According to him, measures have been put in place leading to the development of relevant bodies and further regulations needed for government to make a “knowledgeable decision” on nuclear power.
Speaking on the second day of the B&FT-organised Ghana Economic Forum on the topic ‘Outlook of Ghana’s Electricity Situation: The Framework to Sustain Industrial Growth’, Dr. Yamoah said that it is well-documented globally that nuclear energy gives the best energy pricing that supports industrialisation.
“With the hope that Ghana’s industrialisation agenda will intensify with the coming into effect of the African Continental Free Trade Agreement (AfCFTA), the time for government to make a firm commitment on its nuclear future is now,” he said.
He noted that all relevant technical considerations for the establishment of a Nuclear Power Programme have been completed – adding that the Nuclear Programme Comprehensive Report (PCR) has also been submitted for Cabinet consideration. The PCR is the nation’s commitment-based document for a knowledgeable commitment to the inclusion of nuclear power in the country’s energy mix.
“The nation’s nuclear programme is structured along the International Atomic Energy Agency (IAEA) milestone approach for nuclear power infrastructure development which led to the setting up of three key organisations: The Ghana Nuclear Power Programme Organisation (GNPPO) as a coordinating and oversight body; Nuclear Regulatory Authority (NRA) as the regulatory body; and Nuclear Power Ghana (NPG) as the Owner/Operator organisation. All these are to ensure that the nation is properly prepared to take on the task and deliver according to world standards,” Dr. Yamoah said.
A number of studies have been undertaken to prepare the nation to make a definite commitment. These include the cost and economic rationale for the project, which details the potential macroeconomic benefits the nation will derive from the project; and an estimation of the direct and indirect workforce for the programme has been made.

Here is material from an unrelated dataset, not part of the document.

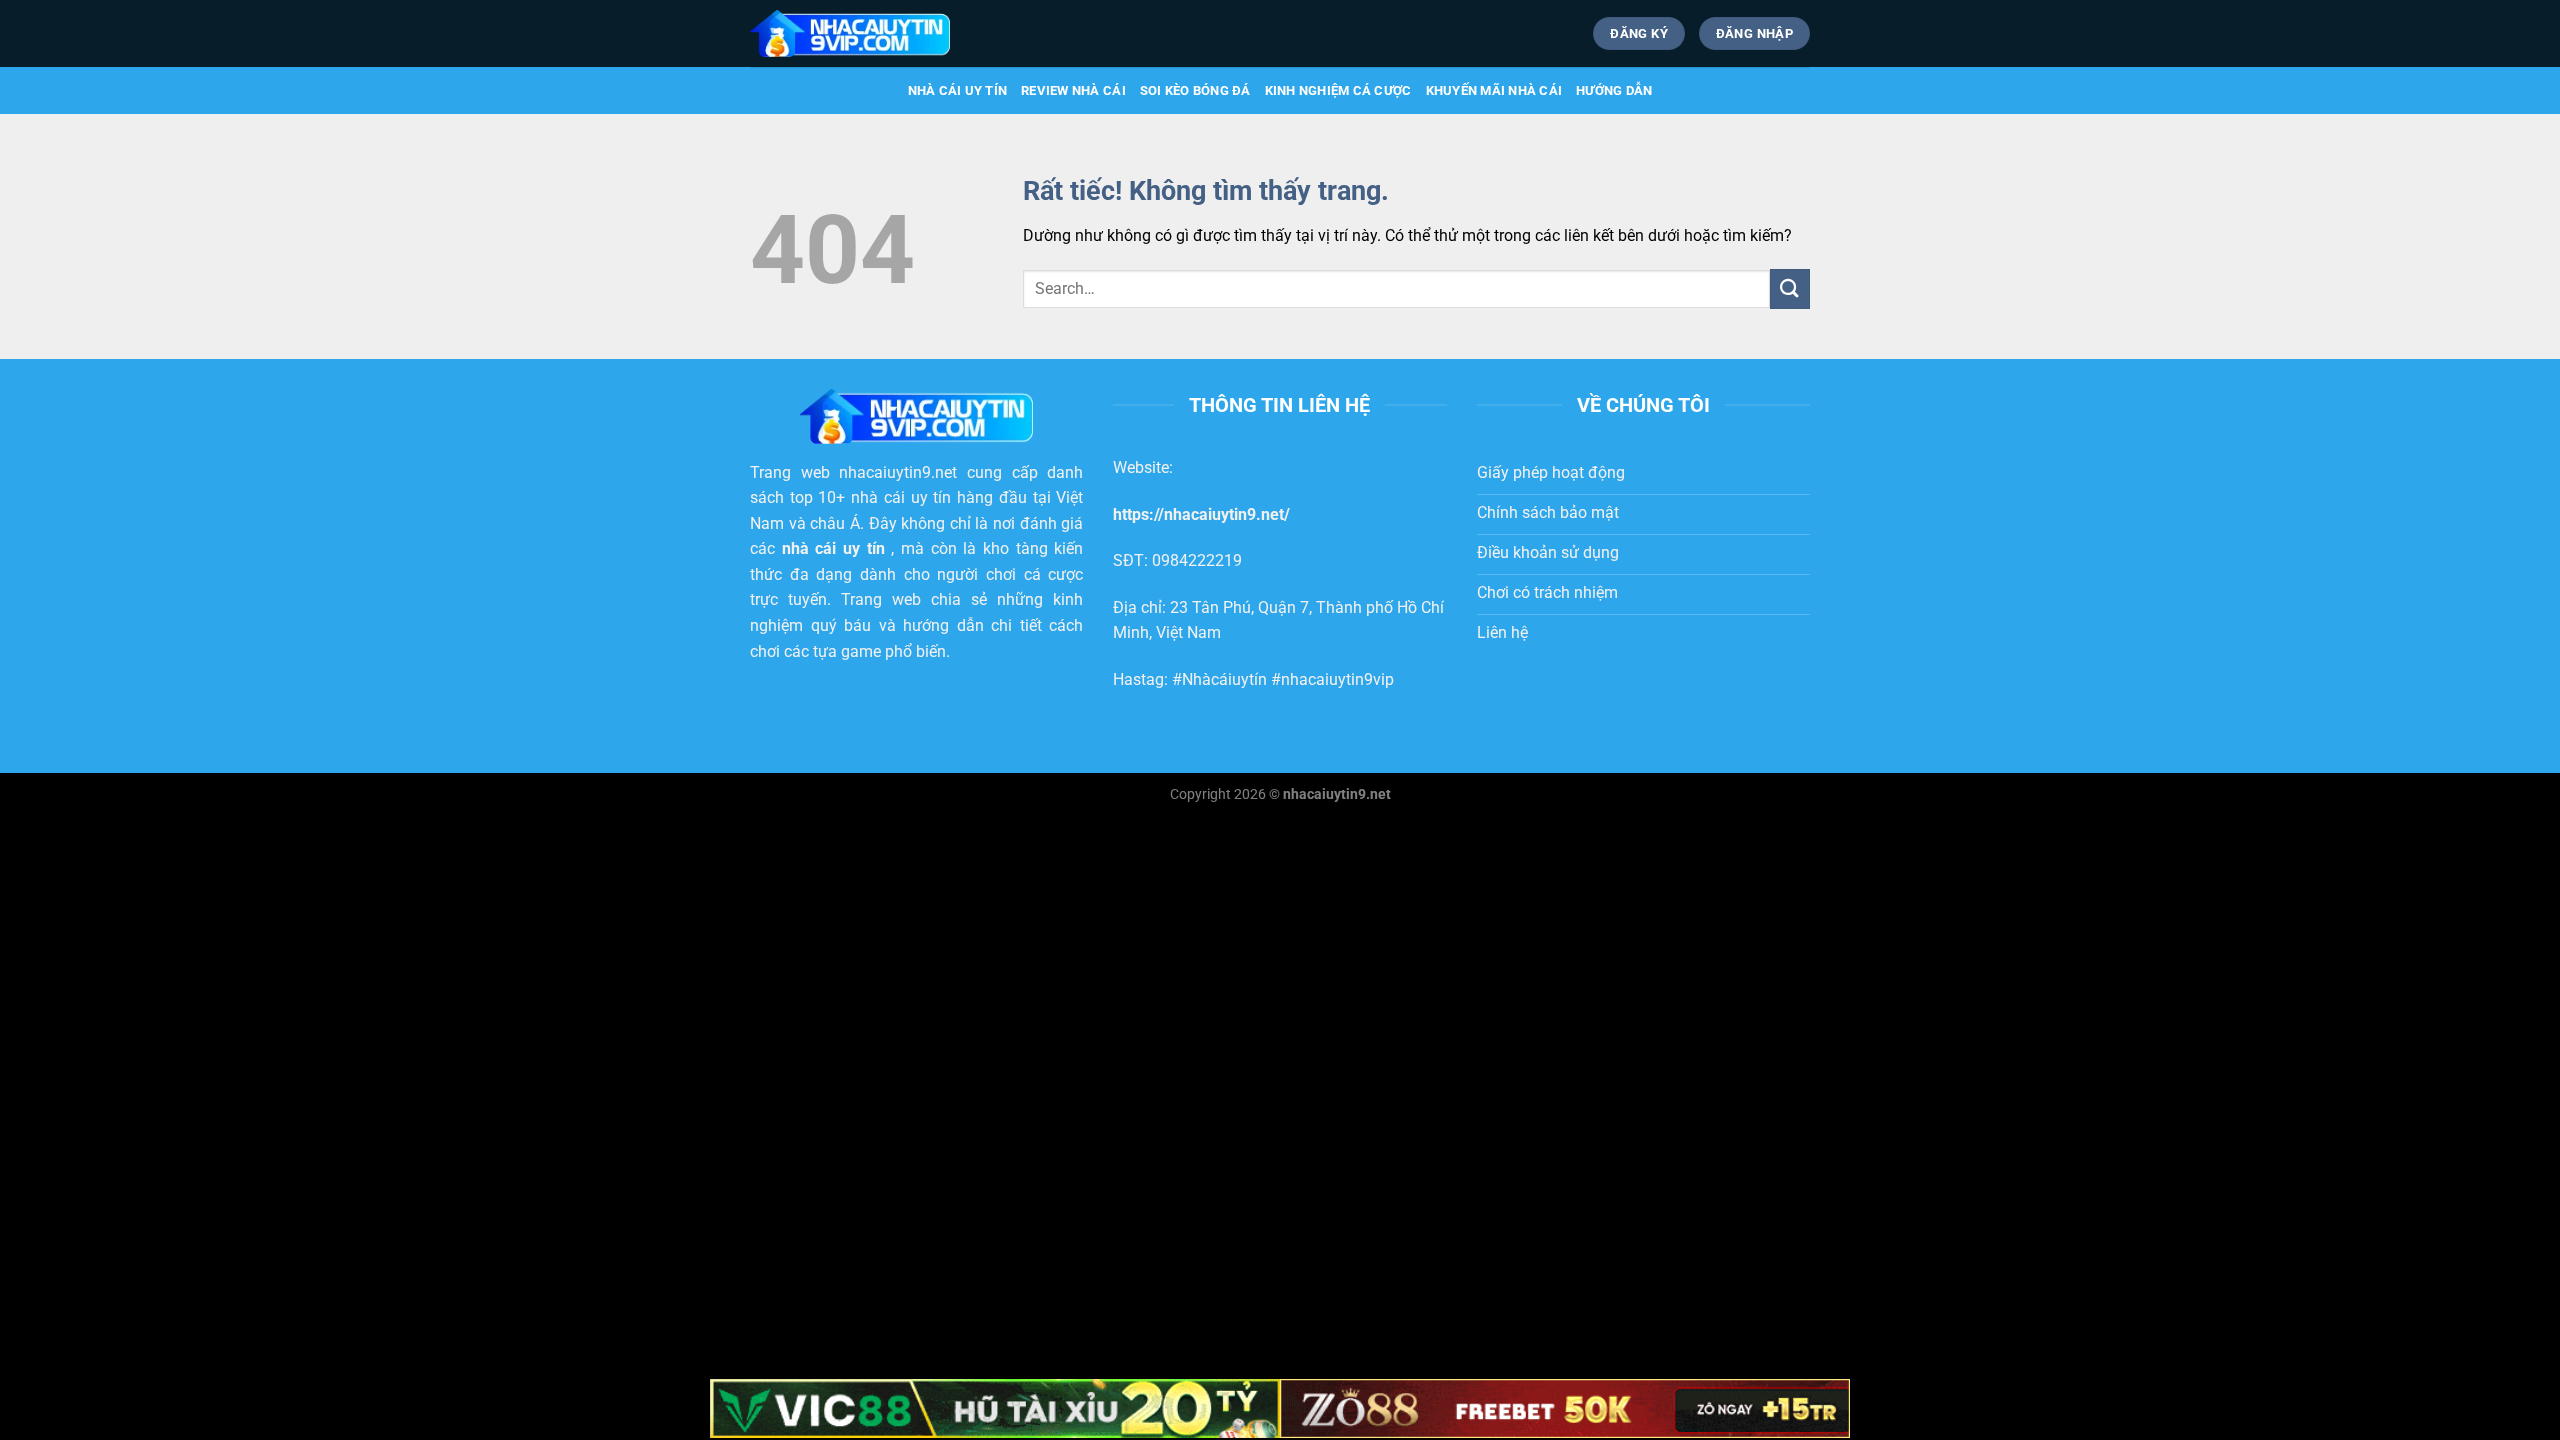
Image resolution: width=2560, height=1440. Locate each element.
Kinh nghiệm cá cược (1338, 90)
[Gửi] (1790, 288)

Also, financing options have been analysed and proposed for project development which factored in radioactive waste management, spent nuclear fuel, and decommissioning of the nuclear plant. An initial financial viability for the project has also been performed, while high-level risk assessments for a nuclear power programme have also been done.

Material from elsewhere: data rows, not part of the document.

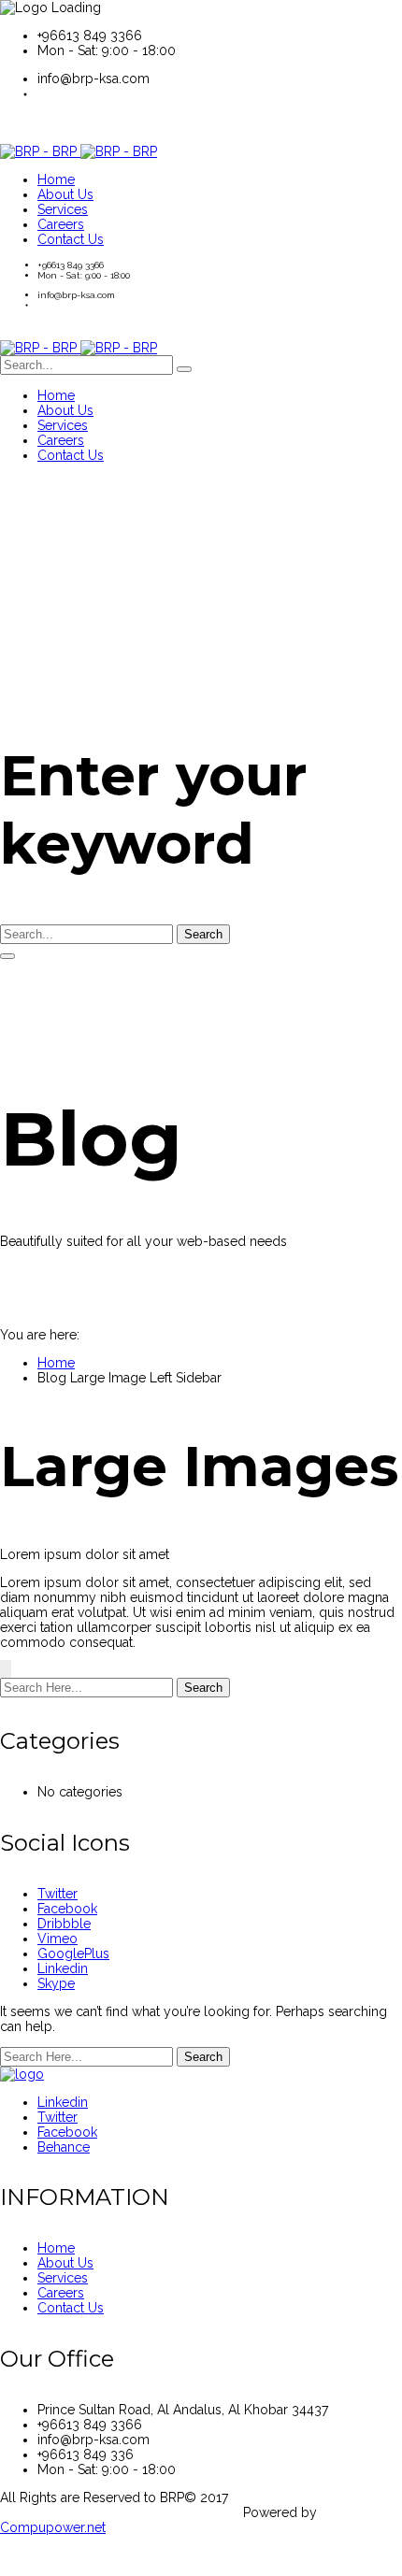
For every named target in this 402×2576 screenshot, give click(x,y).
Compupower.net (53, 2527)
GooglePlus (73, 1953)
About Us (65, 2262)
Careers (60, 2292)
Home (56, 1362)
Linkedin (62, 1968)
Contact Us (70, 2307)
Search (203, 934)
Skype (56, 1983)
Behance (63, 2147)
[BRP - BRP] (78, 151)
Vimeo (57, 1938)
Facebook (67, 1908)
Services (62, 2277)
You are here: (39, 1334)
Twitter (57, 1893)
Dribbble (64, 1923)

Some national participation studies have also been conducted. These include an initial baseline survey on public perception of the nuclear programme, and a nationwide perception survey is currently underway – its result is expected by the end of the month.
He added that the nation’s industrial infrastructure has been appraised to a level, but additional work is required for local industry participation and involvement. “All these have set the stage for a smooth take-off after government’s commitment is secured.”
Partner with vendor
When government makes a commitment to nuclear energy, it will give the NPG power to represent it and intensify discussions with potential vendors to decide on a vendor partner – the country Ghana will partner to build the first nuclear plant.
This process, Dr. Yamoah noted, will open up conversations on technical and financial arrangements for building the plant, selection of a preferred site, development of a local technical support organisation, and enhancement of regulatory competencies and development among others.
The Director of Renewable and Nuclear Energy at the Ministry of Energy, Wisdom Ahiataku-Togobo – who also delivered a speech at the programme, noted that the nation’s decision to consider nuclear power for the medium- to long-term is entirely based on the economics of achieving lower energy cost as experienced worldwide.
He said the nuclear journey has so far been apolitical. “Ghana’s nuclear power agenda dates back to 1963 when the Ghana Atomic Energy Commission was established with the launch of a 2MW research reactor. However, the decision was suspended till 2008 when a Cabinet decision was taken to include nuclear in the electricity generation mix. Since 2008, all governments in power have shown maximum support and cooperation toward the realisation of this goal.
“The NDC government after taking over from the NPP in 2009 included Nuclear Energy in the National Energy Policy and Strategy, established the Ghana Nuclear Power Programme Organisation and the Nuclear Regulatory Authority. The NPP government, upon taking over power again in 2017, proceeded to establish the Owner/Operator organisation – Nuclear Power Ghana (NPG) – which has been duly registered as a limited liability company for the first Nuclear Power Plant.”
He added that: “Clearly, the nuclear agenda is a top priority for all successive governments toward industrialisation. Any cooperate body, institution or country opposing Ghana’s nuclear agenda is obviously against the industrialisation of Ghana and the sub-region; and for that matter, attainment of the 17 UN Sustainable Development Goals (SDG)”.